第六十七話 呪われた地
準備を整えた陸虚は、変装を施したまま“呪われた地”の境界を越えた。
身なりは、よくある下級術師風。
魔力の波長も“純陰”に切り替えてあるため、外見も反応も“感染者に極めて近い”状態になっている。
「……さて、ここからが本番だ」
足音を殺し、呼吸も浅く、彼は闇に紛れるようにゆっくりと歩を進めていった。
“呪われた地”。
そこは、予想以上に静かだった。
腐りきったような空気に満ちてはいたが――
「……誰もいない、ってわけじゃないのか」
遠くに、ゆらりと揺れる黒い影。
姿形はまちまちだが、共通していたのは、どれも“完全な異形”ではないということ。
皮膚の色や目の濁り、魔力の歪みはある。
だが彼らは、理性を失ってはいなかった。
そして――
「……エルフ、だけじゃないな」
暗闇の中を移動しているのは、人間、獣人、鳥人族……様々な種族の“変異者”たち。
しかも彼らは、一定の距離を保ちつつも、皆ほぼ同じ方向に向かっている。
(……偶然じゃない)
陸虚は、遠巻きにその流れを追うように足を進めた。
数時間後。
辿り着いたのは――
「……城?」
霧に包まれた丘の上に、巨大な影が立っていた。
朽ち果てた外壁、蔦に覆われた城門、半壊した塔。
だが、その朽ちた城の壁の上には、“見張り”がいた。
ボロボロの鎧をまとい、背中に奇妙な瘤を背負ったようなシルエット。
それでも、明確に“巡回”している。
(……ここが、彼らの“集落”か)
陸虚は息を潜め、視線を細めた。
眼前に広がるのは、かつての文明の残骸――
それが今、感染者たちの手によって、再び“秩序”を持ちはじめている。
陸虚は城壁の影に身を潜めたまま、内部の動きを観察していた。
しばらくすると、どうやら外から戻ってきた“変異者たち”とは別に、新たにやってきた集団が城門の手前で止められているのが見えた。
(……あれは)
彼らは、どこか不安そうな表情を浮かべていた。
変異の程度はまちまちだが、共通しているのは“どこかから逃れてきたばかり”という雰囲気。
その前で、大きな声が響く。
「今日の分はここまでか? 他に新入りはいるかー!?」
その声に、集まっていた変異者たちがざわつく。
「ちょ、ちょっと待って……俺たち、何で集められてんの……?」
その様子に、門の横に立っていた守衛が鼻で笑った。
「は? 決まってんだろ。

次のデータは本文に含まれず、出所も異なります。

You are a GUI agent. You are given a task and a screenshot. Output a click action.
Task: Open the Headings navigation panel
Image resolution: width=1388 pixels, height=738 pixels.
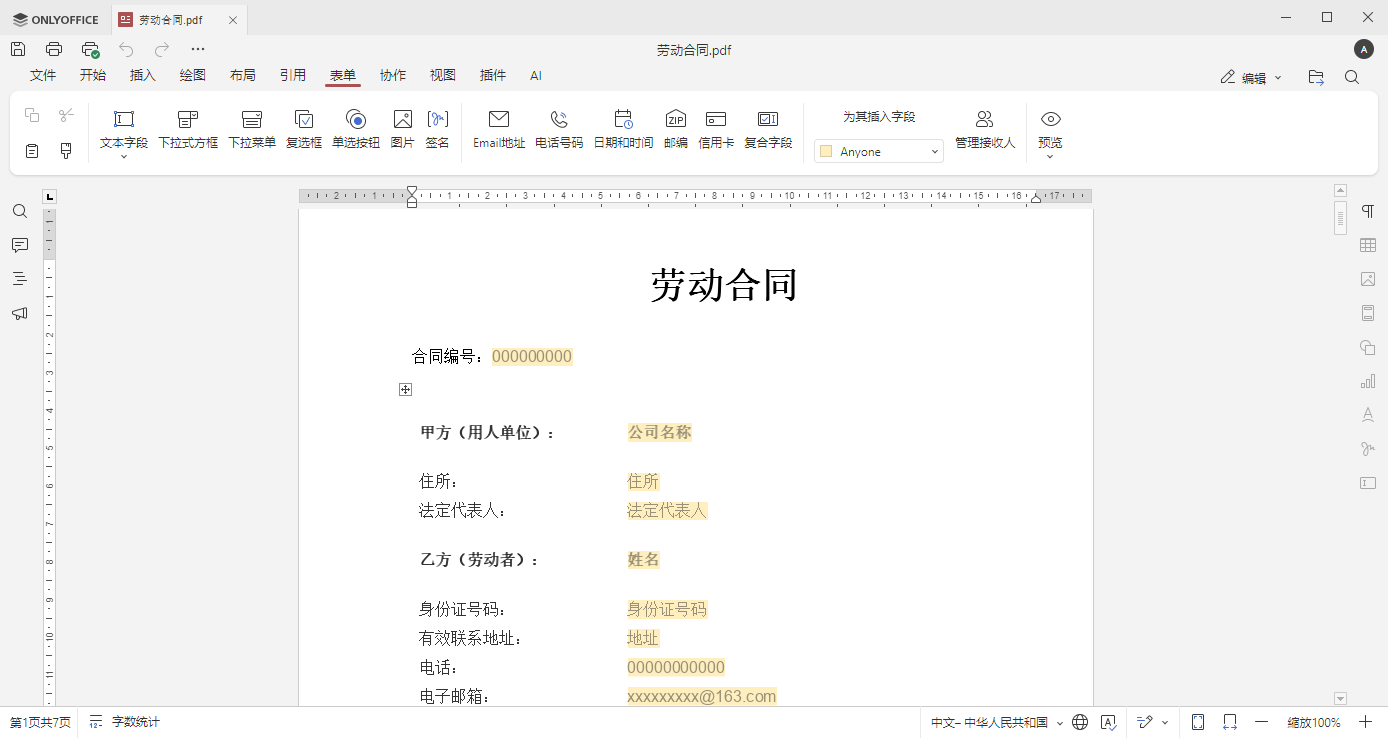coord(19,279)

“闘技場”の挑戦者だよ」
「……は?」
「この城で生きたきゃ、勝ち残れ。お前らに与えられるチャンスはそれだけだ」
ざわつく新入りたち。
「ちょ、待ってくれよ! 俺たち、そんなこと聞いてない――!」
「今なら引き返してもいいぞ。ただし、外に戻ってどうなるかは知らんがな」
「……!」
沈黙の中、ひとりが呻くように言った。
「……でも、俺たちはもう“感染者”なんだ。戻ったって、どうせ殺されるだけだ……」
「だったら――」
「――ここで、賭けるしかねぇだろ……!」
その言葉に、他の者たちも、ぎゅっと拳を握る。
守衛は満足そうにうなずいた。
「よし。現実が分かってきたようだな」
「無価値なゴミに、生きる資格はない。ここじゃ、それが常識だ」
そう言って、再び叫ぶ。
「他にいねーのか!? 今日の挑戦者はこれで締めるぞー!」
そのとき――
「……あ、あのっ! 僕、僕も!」
ぴょこっと姿を現したのは、地味なフード姿の青年。
魔力の波動は不安定で、見るからに“ひ弱な人間種”――つまり陸虚だ。
守衛は彼を一瞥すると、憐れむような笑みを浮かべた。